Last week I lost my blog; in fact, I lost two. Seems a bit careless, doesn’t it? But it wasn’t my fault. Here’s what happened. On Friday I posted to Get Paid To Write Online and everything was fine. On Saturday, my host had an unexpected maintenance timeout; on Sunday my sites were suspended. Not good news at all, especially since the sites in question were my main blog and my professional site, where I send all my prospective clients to look at my stuff.  I knew I had paid my hosting fees, so what was the problem?

After a bit of digging around and a live chat with tech support, I found the problem. Somehow I’d ended up in the middle of a battle between my hosting reseller and the hosting company – and I was losing. The hosting company’s position was: ‘Tough; sort it out with the reseller.’ The reseller’s position was: ‘The hosting company has made a mistake but they are being stubborn.’  Either way, I was blogless.

Lesson 1: Backup Regularly

So, what to do? Luckily, I had been about to transfer my hosting anyway. I’d been going for a phased transfer of my three blogs, but it was clear that I needed to speed up the timetable, so I set that in motion, and learned my first lesson. Weekly blog backups are not enough. If you are using WP-backup, backup daily and have the backups emailed to you. If they are on the FTP server when services are withdrawn they are no good to you.
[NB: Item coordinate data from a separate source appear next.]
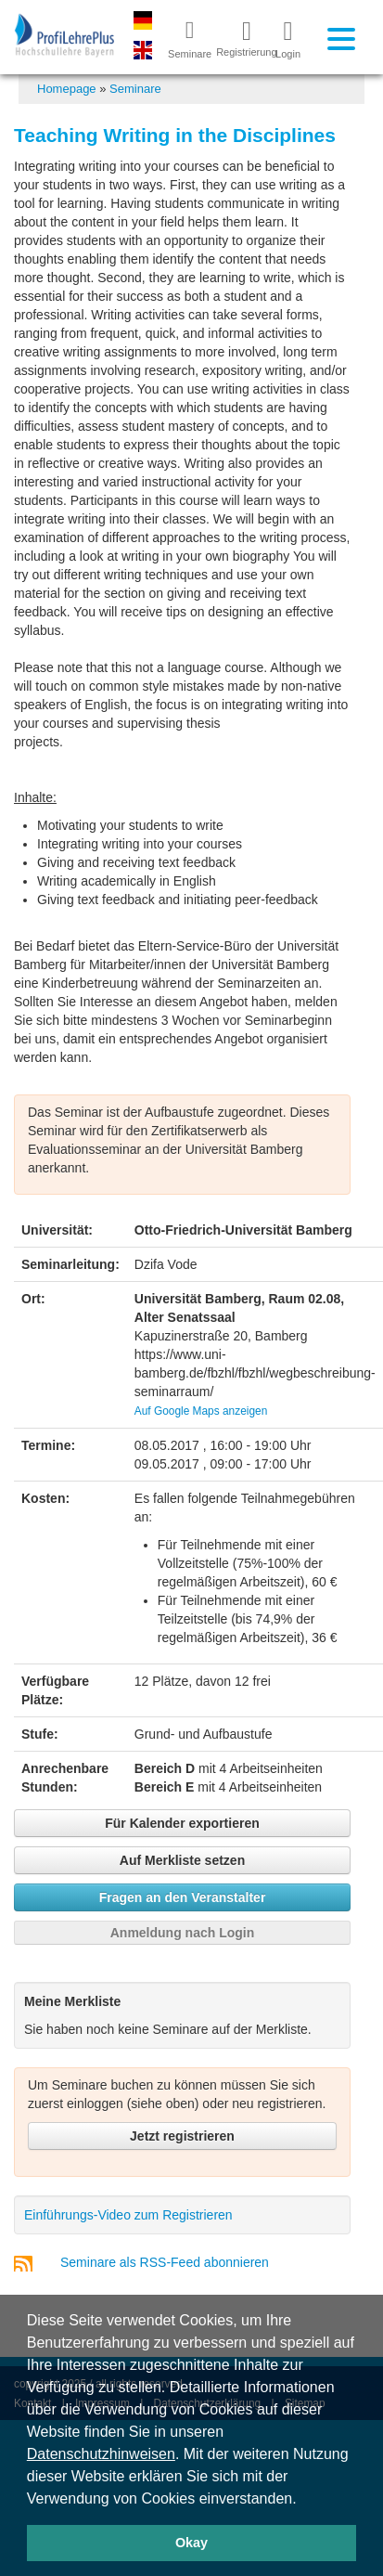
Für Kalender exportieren (182, 1823)
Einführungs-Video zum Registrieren (128, 2214)
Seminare (135, 89)
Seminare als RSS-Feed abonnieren (164, 2262)
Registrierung (239, 38)
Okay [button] (191, 2542)
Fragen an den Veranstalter (182, 1897)
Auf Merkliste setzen (182, 1860)
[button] (303, 2500)
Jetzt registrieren (182, 2136)
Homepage (66, 89)
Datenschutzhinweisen (101, 2454)
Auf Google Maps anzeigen (200, 1411)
Lesson 2: Google’s Cache Is Your Friend

My last backup of Get Paid To Write Online was almost a week old. It meant that two posts were missing along with a whole heap of comments. One of my Twitter friends suggested I search Google’s cache – lesson two. Job done – I managed to retrieve the two posts. Incidentally, if you use Windows Live Writer, you also have a local copy of your post with the date and time stored. That makes it easy to upload it again.

Lesson 3: Comment Moderation And Email Backups

Lesson 3 was about comment moderation and email backups. Since I use Google Apps on two domains, I have one forwarded to the other. The first serves as a backup. Since I moderate all comments on my blog, I can actually restore them from those comment moderation emails.

Lesson 4: Save Local Copies Of Backups

The toughest lesson was lesson four. You’ve probably noticed that I haven’t mentioned the other blog that disappeared into a black hole. That’s because I didn’t have a backup. I know better, it’s true. And I am sure that somewhere on my hard drive is an old backup of the site. However, I never automated a backup because I didn’t post regularly. If I had backed up, I wouldn’t be writing this. Lesson four is: always backup even if it seems like a waste of time.

Lesson 5: Buy Hosting And Domain Names From Different People

There’s one final lesson, and at least it was one thing I did right. Always buy your blog’s domain name separately from your hosting. That means that if your host goes AWOL, you can start up again with another host in only a few hours. My situation was slightly more complex because of email, so I bought a new domain name, logged into GoDaddy and redirected my old site to the new one. I used Google’s cache to recover my pages and wrote a post.

I had remembered to keep my tweaked blog theme files on my hard drive, instead of updating them online, so I quickly uploaded the theme and was good to go. Needless to say, I will be backing up this blog daily.

So, that’s my sad story with a happy ending. Has anything like this ever happened to you? How did you handle it?